Representing finite sums of rational powers of 2

If $A$ and $B$ are distinct finite subsets of $\mathbb Q$ which are not both subsets of $\mathbb Z$, let $d$ be the least common denominator and $m$ the minimum of $A \cup B$. Thus $\sum_{a \in A} 2^a - \sum_{b \in B} 2^b = 2^m P(2^{1/d})$ where $P$ is a polynomial with coefficients in $\{-1,0,1\}$. Now for this to be $0$, $P(z)$ must be divisible (as a member of $\mathbb Z[z]$) by $z^d-2$, which is the minimal polynomial of $2^{1/d}$. But the lowest nonzero coefficient of any nonzero multiple of $z^d-2$ is divisible by $2$, so this is impossible.


It is true.

Without loss of generality, we may assume that $A \cap B$ is empty because any element that lies in both can be removed from both, preserving the property $\sum_{ a\in A} 2^a = \sum_{ b\in B} 2^b$.

Let $c$ be the minimal element of $A \cup B$. Let $d$ be the lcm of the denominators appearing in $A \cup B$.

Then for every $a \in (A\cup B)$, $ 2^a \in 2^c \mathbb Z [ 2^{1/d} ]$. If we have

$$ \sum_{ a\in A} 2^a = \sum_{ b\in B} 2^b \in 2^c \mathbb Z [ 2^{1/d} ] $$ then $$ \sum_{ a\in A} 2^a \equiv \sum_{ b\in B} 2^b \mod 2^{c+1/d} \mathbb Z [ 2^{1/d} ] $$ We have $2^a=0$ mod $2^{c+1/d}$ if $a>c$, but $2^c \neq 0 \mod 2^{ c+ 1/d}$ so $\sum_{ a \in A} 2^a \equiv 2^c$ if $c \in A$ and $0$ otherwise. Since $c$ is either in $A$ or $B$ but not the other, the two sides are not congruent, hence not equal.

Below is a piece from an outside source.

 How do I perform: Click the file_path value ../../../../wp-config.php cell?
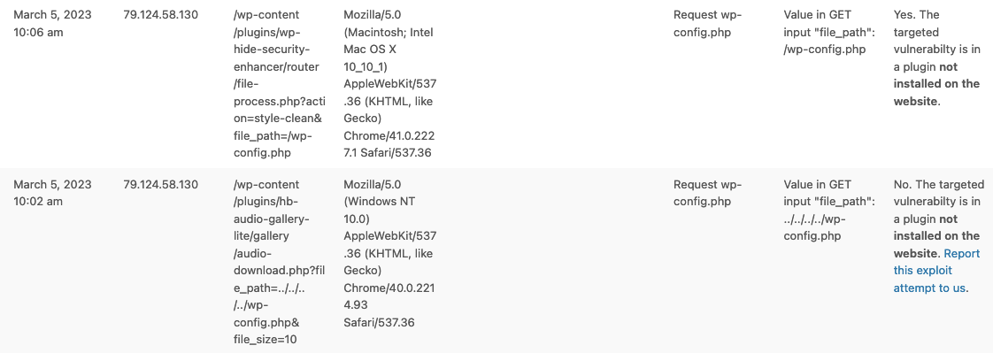click(829, 210)
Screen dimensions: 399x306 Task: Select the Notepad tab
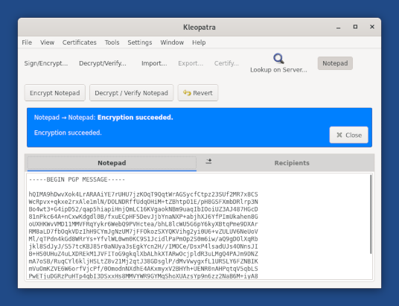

We can express the set as $$\bigoplus_{ \substack{ a,b\in \mathbb N \\0 \leq a < b \\ \gcd(a,b)=1}} 2^{ \frac{a}{b} } \mathbb Z[1/2]^+ $$ where $ \mathbb Z[1/2]^+$ represents the positive dyadic rationals.

Because of this positivity condition, there is no simpler description, e.g. involving the rings $\mathbb Z[ 2^{1/b}, 1/2]$.